TASK GOAL ▸ When you reach the line containing "Where should I", please repeat it and every line after it exactly, through the end of the listing below, skipping pictures.

══════════════════════════════

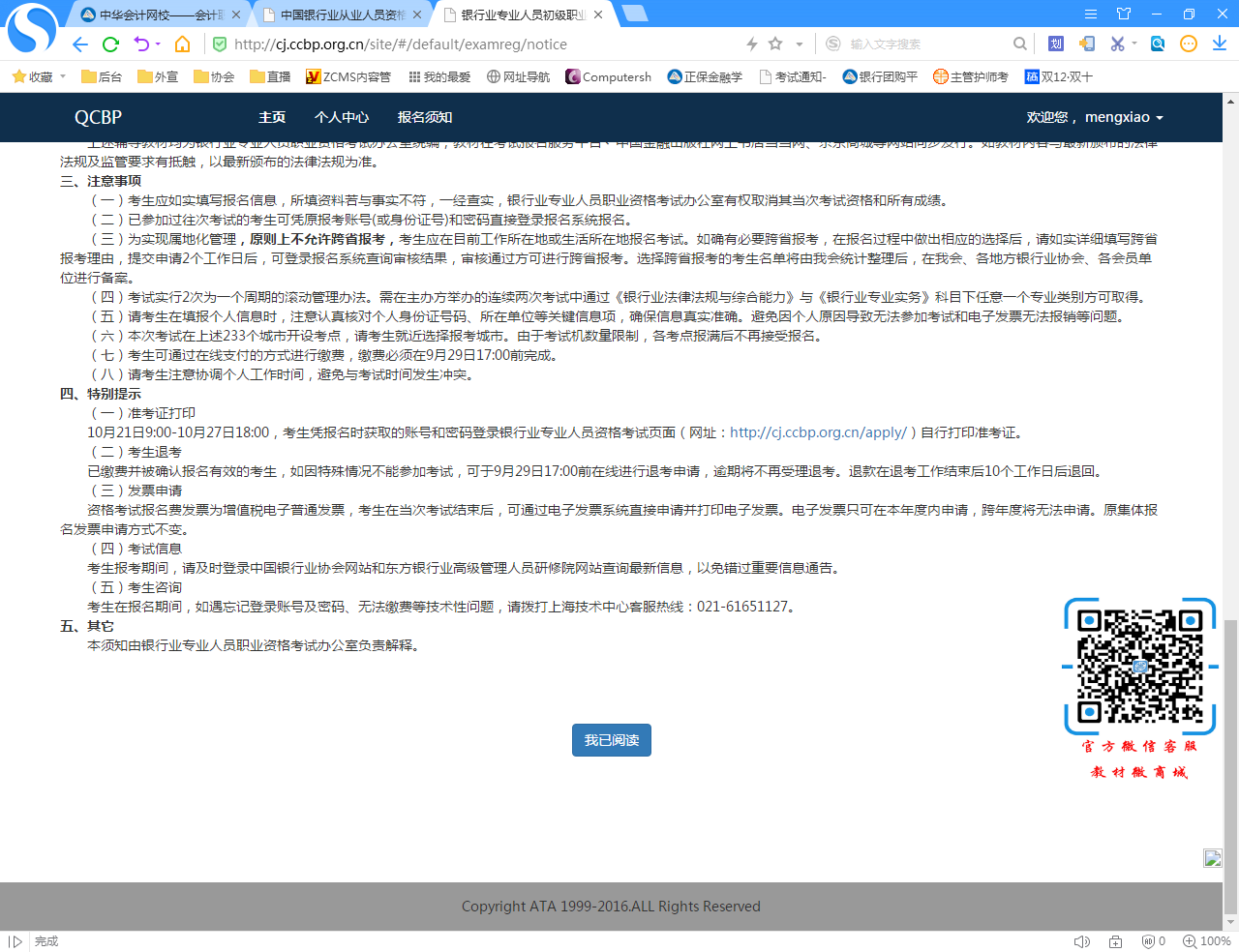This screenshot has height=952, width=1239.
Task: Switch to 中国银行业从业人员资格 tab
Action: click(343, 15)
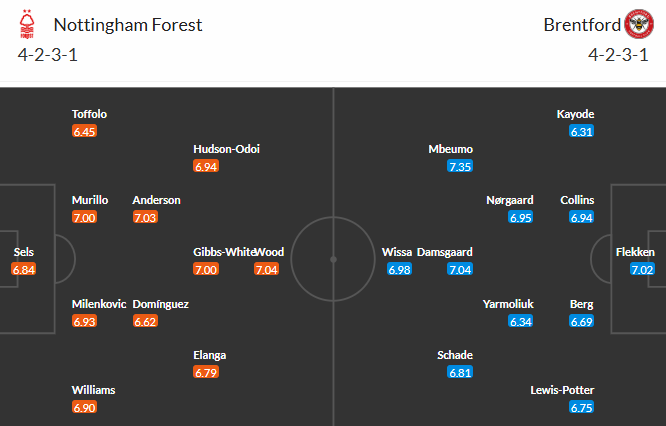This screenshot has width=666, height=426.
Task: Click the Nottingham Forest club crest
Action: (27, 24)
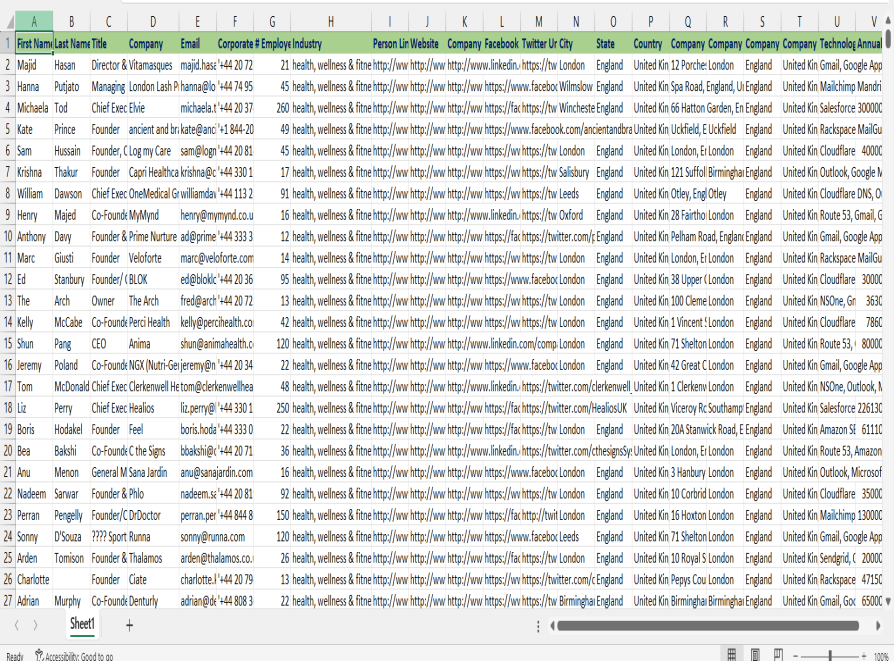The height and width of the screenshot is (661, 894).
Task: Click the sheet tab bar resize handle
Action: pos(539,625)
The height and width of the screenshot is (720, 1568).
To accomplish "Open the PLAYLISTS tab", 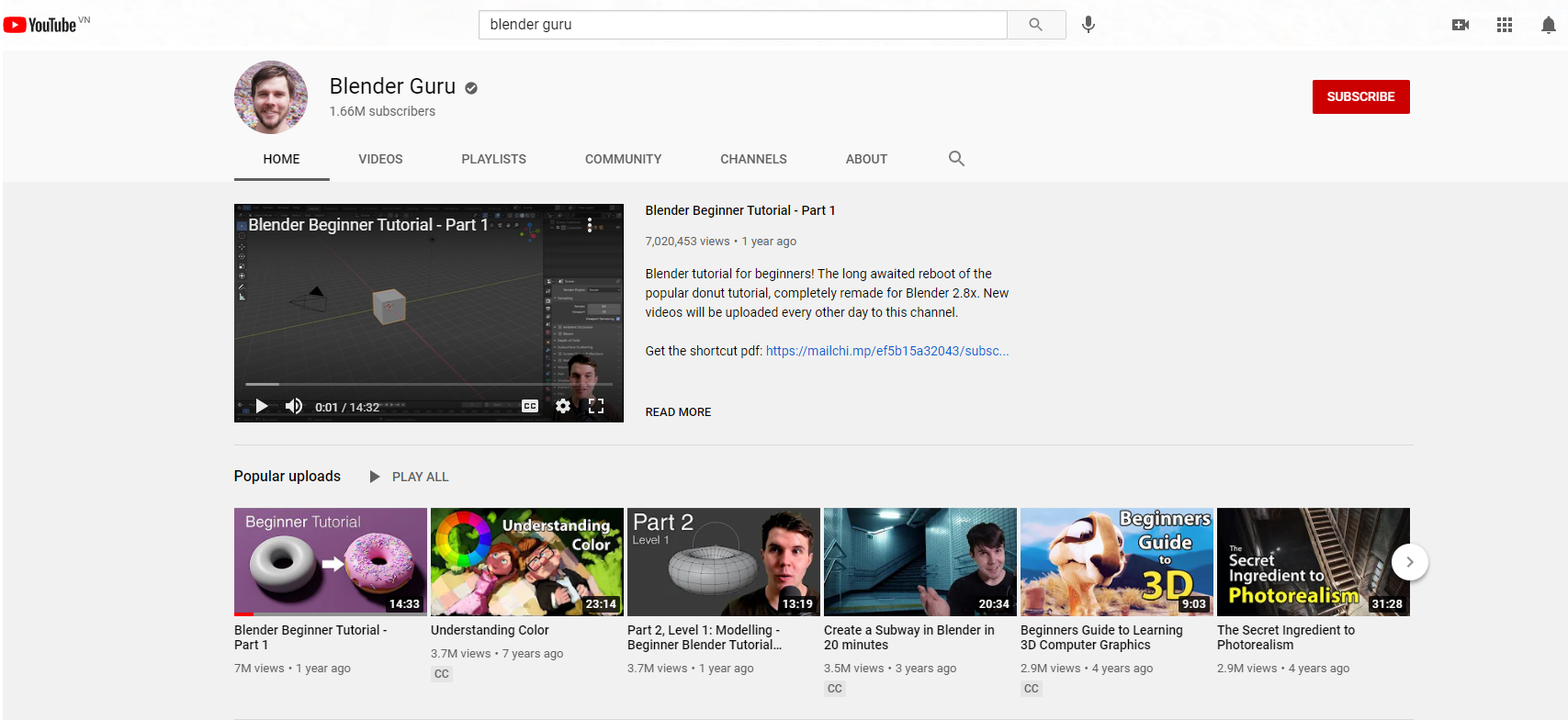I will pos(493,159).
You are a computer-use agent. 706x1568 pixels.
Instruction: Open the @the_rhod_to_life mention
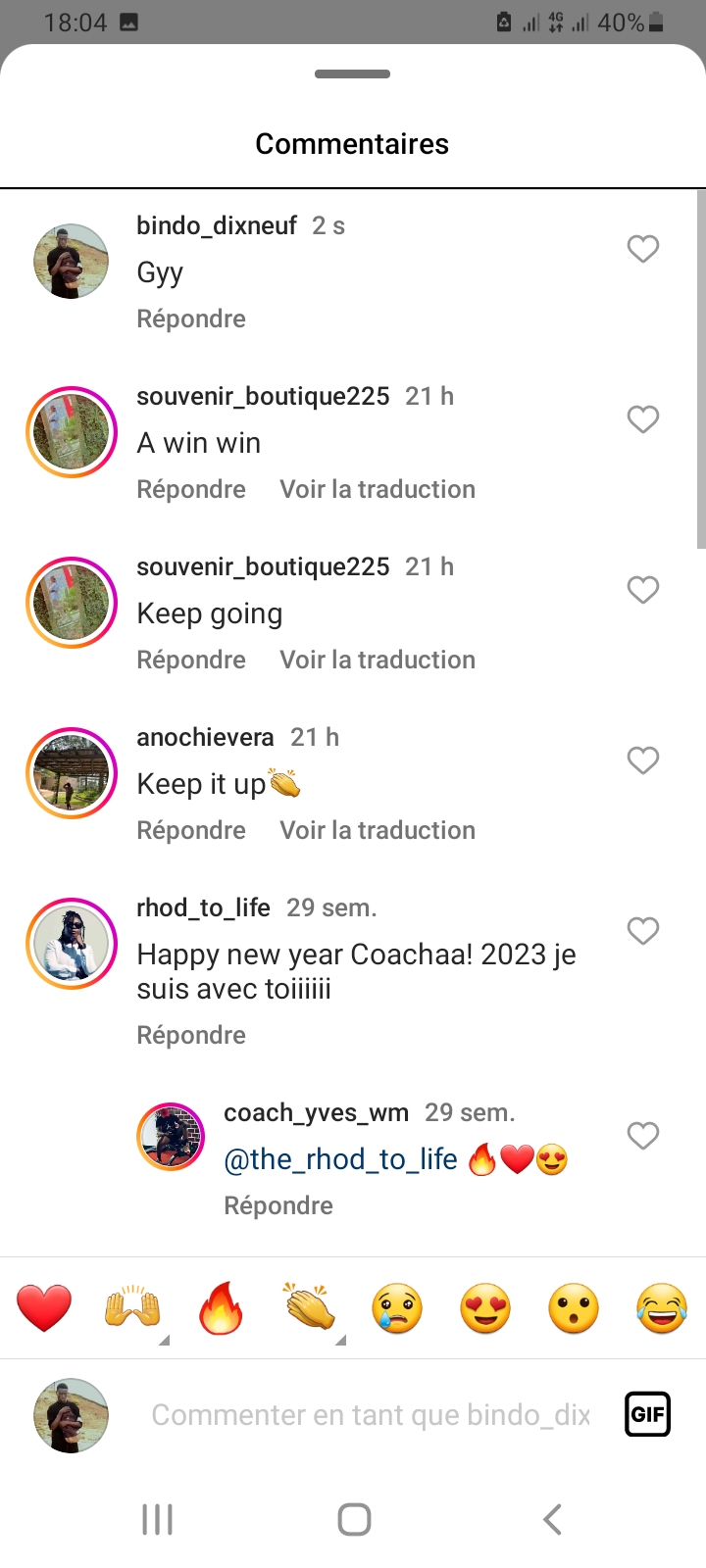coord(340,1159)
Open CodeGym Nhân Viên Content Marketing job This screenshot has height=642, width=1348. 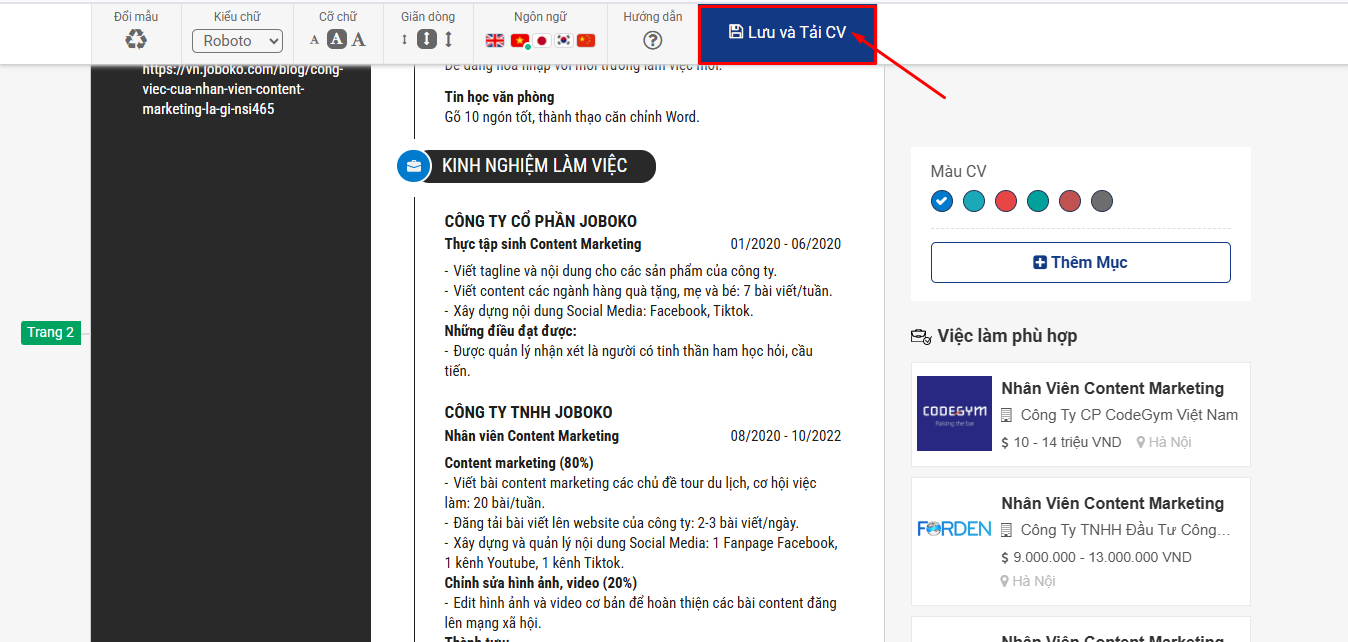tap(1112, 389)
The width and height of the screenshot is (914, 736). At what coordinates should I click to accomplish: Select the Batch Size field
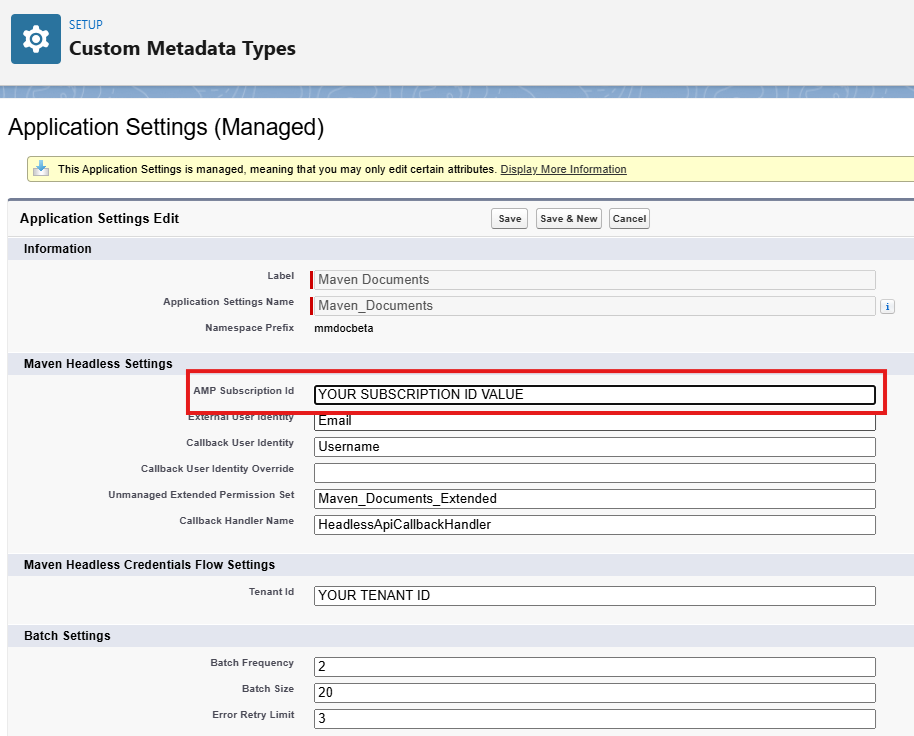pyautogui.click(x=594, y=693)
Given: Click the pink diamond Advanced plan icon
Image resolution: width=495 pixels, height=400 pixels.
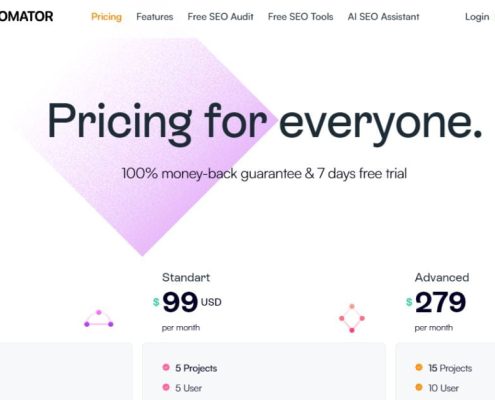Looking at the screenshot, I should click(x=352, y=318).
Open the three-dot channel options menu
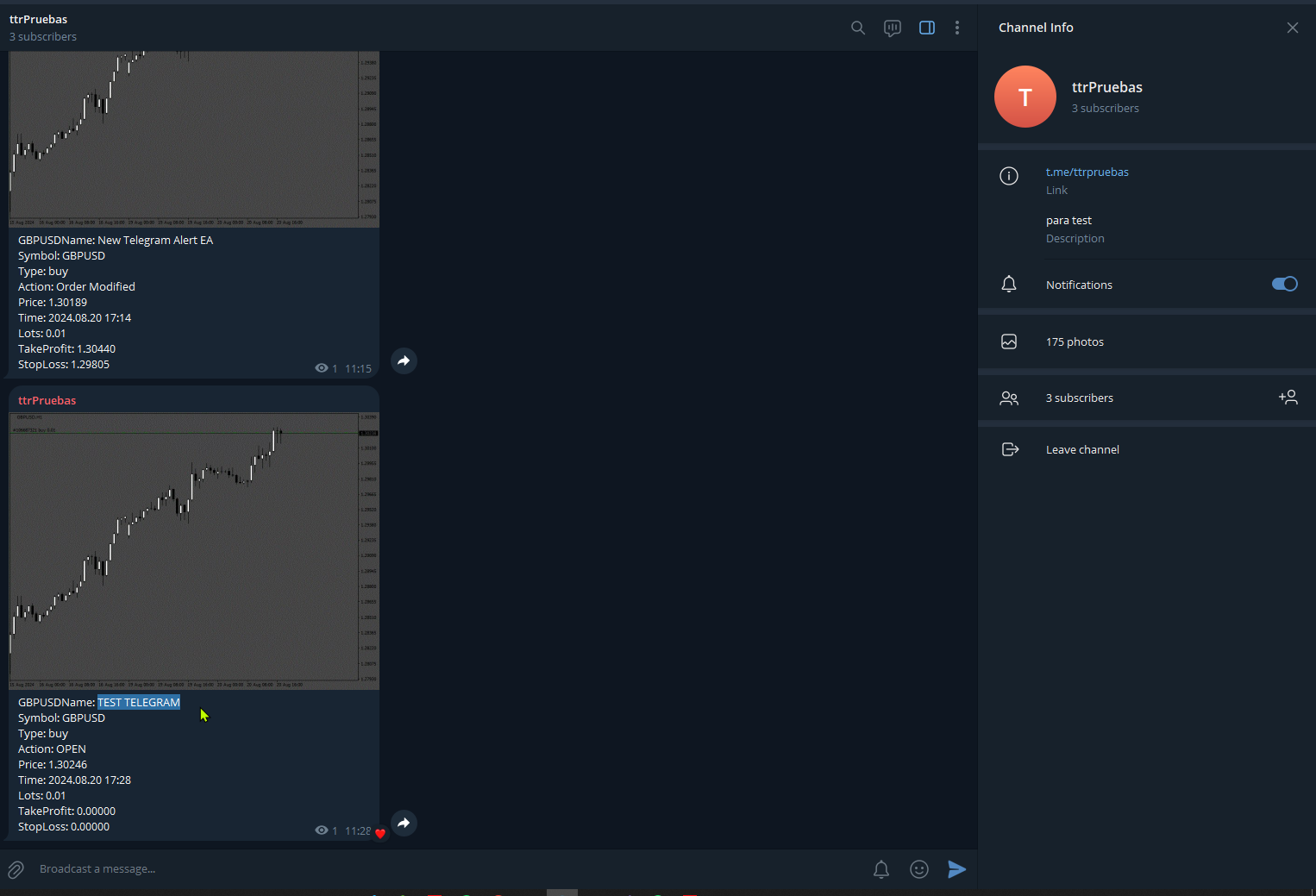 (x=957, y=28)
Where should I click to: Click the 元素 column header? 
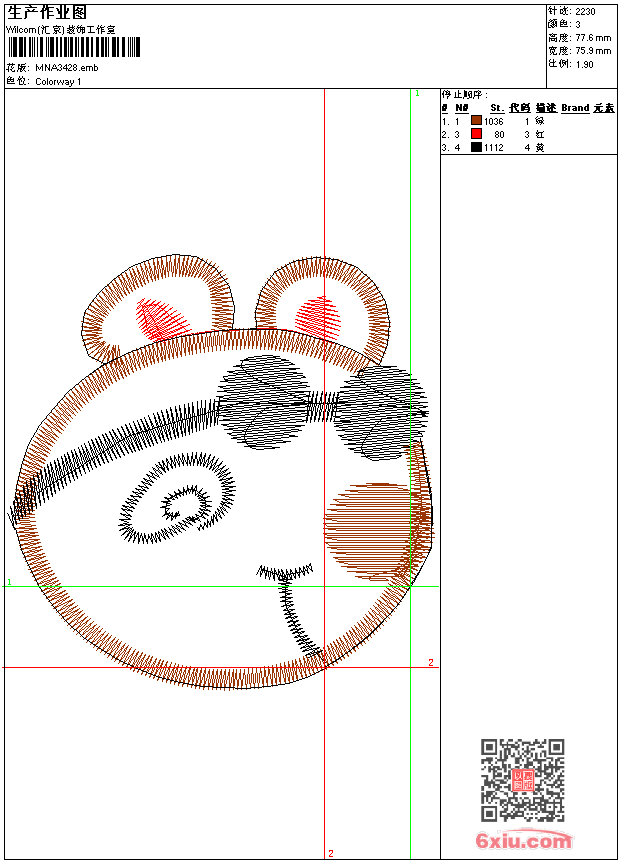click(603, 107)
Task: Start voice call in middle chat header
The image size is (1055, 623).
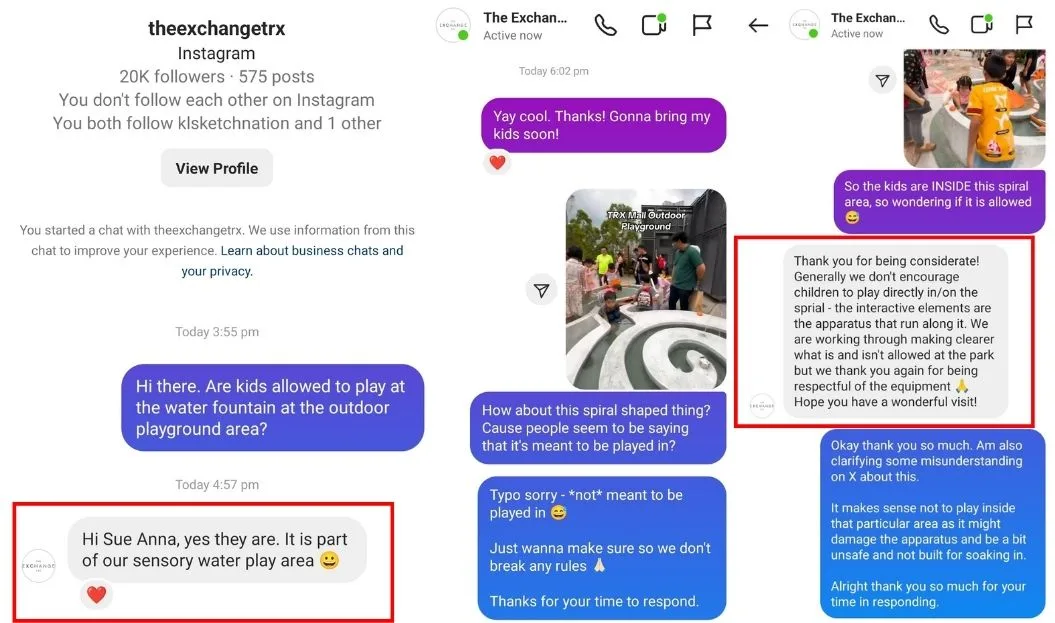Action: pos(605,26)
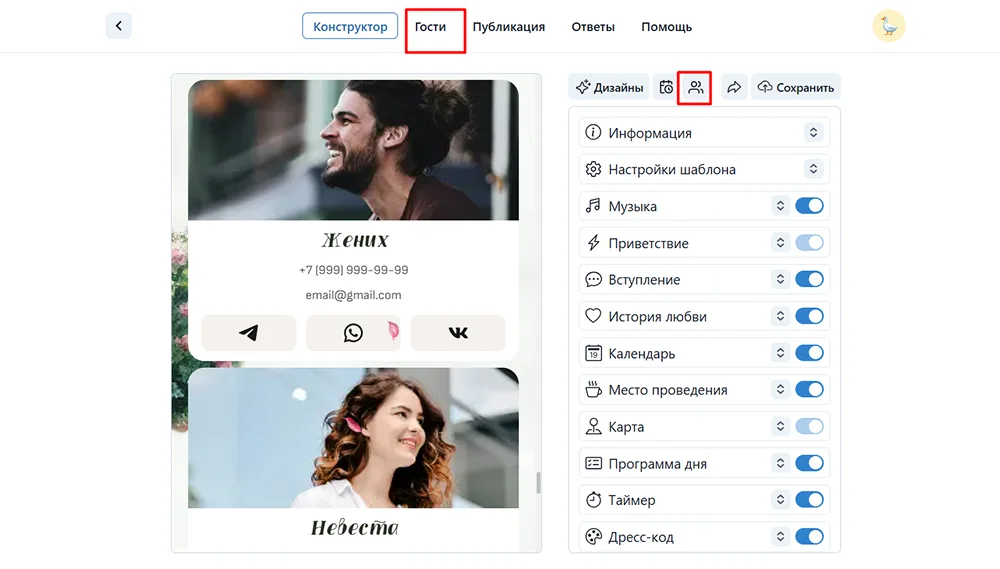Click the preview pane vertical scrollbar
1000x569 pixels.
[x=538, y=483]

══════════════════════════════

RESPONSE TO THIS EXERCISE ▸
Where should I click to: Click the 元素 column header? 
click(603, 107)
Task: Start voice call in middle chat header
The image size is (1055, 623).
Action: pos(605,26)
Click the preview pane vertical scrollbar
1000x569 pixels.
[x=538, y=483]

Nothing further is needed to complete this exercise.